Leurs interventions démultipliées par les medias en quête d’audience viennent davantage encore polluer un débat emporté par les passions, les ignorances et les peurs.

Face à ce déferlement, et précisément au nom des valeurs de la République, nous voulons réaffirmer notre attachement à la laïcité telle qu’elle est dans ses fondamentaux : liberté de conscience, liberté de culte et neutralité de l’Etat. En aucun cas, elle ne doit être détournée pour devenir une idéologie de dénonciation et d’exclusion.

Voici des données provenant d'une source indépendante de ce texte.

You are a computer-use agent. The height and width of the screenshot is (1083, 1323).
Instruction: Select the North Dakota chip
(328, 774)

Nous voulons aussi condamner toutes les formes de violence comme toutes les dérives islamistes qui consistent à s’enfermer dans un système de valeurs étranger à celui de la République. Pour autant le nécessaire combat contre le terrorisme djihadiste ne doit jamais servir de prétexte à la production d’amalgames dangereux aboutissant à mettre en cause nos concitoyens de religion musulmane. Il ne doit pas non plus oblitérer la réalité très préoccupante d’une islamophobie que les tenants d’une laïcité de combat s’obstinent à nier, à l’encontre des principes qu’ils prétendent eux-mêmes défendre. On dénonce avec force et raison le racisme et l’antisémitisme mais on refuse de voir les multiples actes perpétrés contre des musulmans et leurs lieux de culte. Une telle position n’empêche nullement d’analyser la violence djihadiste et l’enfermement intégriste comme aussi la marque d’une marginalisation de l’exégèse des textes de l’islam. (...)

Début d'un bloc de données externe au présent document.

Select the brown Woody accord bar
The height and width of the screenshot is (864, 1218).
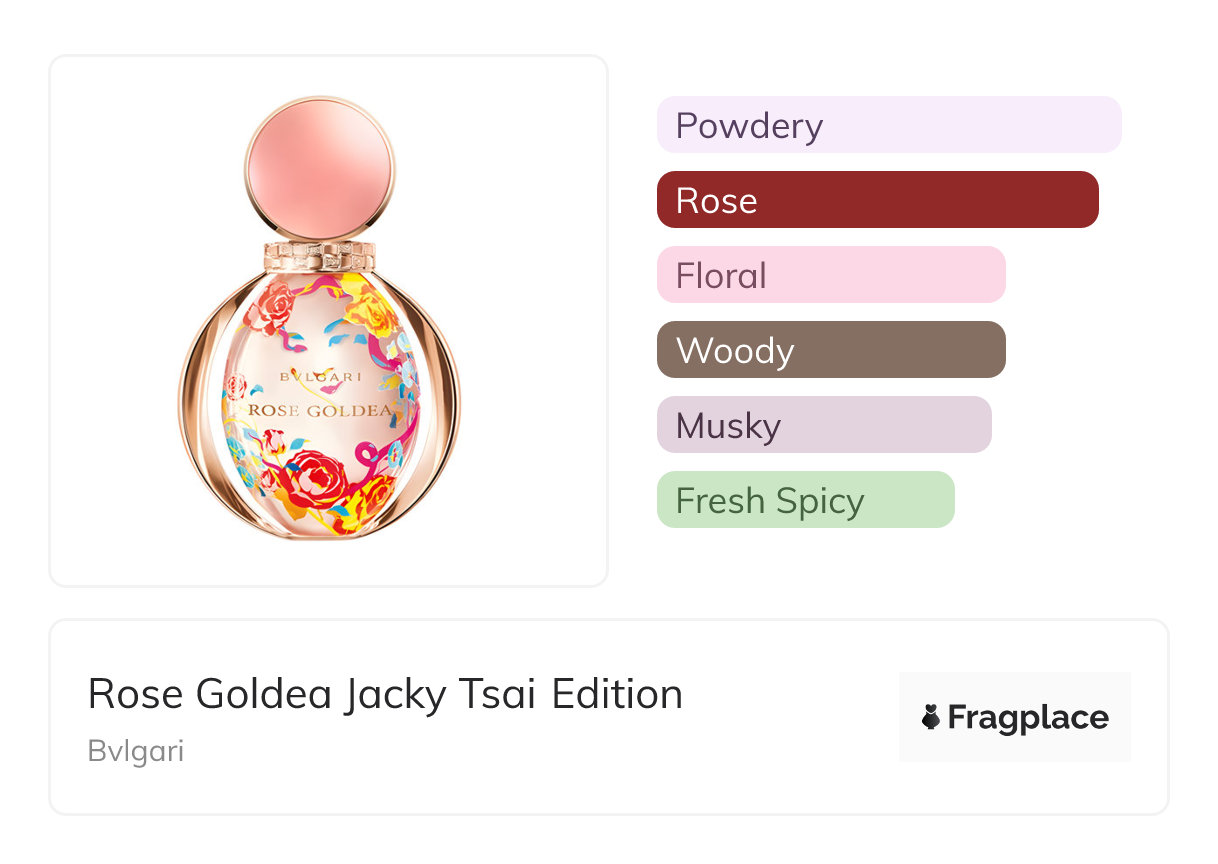coord(830,350)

Nous voulons enfin rappeler le poids des mots surtout quand ils sont utilisés par les plus hautes autorités de l’Etat. Si la liberté d’expression est une valeur fondamentale de la République, son usage ne doit pas faire oublier aussi à qui elle s’adresse, en particulier sur le plan international,surtout à l’heure du numérique qui décuple la résonance de ce qui est dit ou écrit. (...)

nous rejetons résolument les injonctions de ceux qui veulent réduire les principes fondamentaux de notre République au carcan de leur propre idéologie. Loin de les renforcer, ils les défigurent et mettent réellement en péril la liberté d’expression. On peut et on doit donc, en même temps, affirmer notre laïcité et combattre toute forme de dérive islamiste, dénoncer l’islamophobie et être lucide sur la crise de l’islam, être intransigeant sur nos valeurs et respecter en tous points notre Etat de droit, tel qu’il est.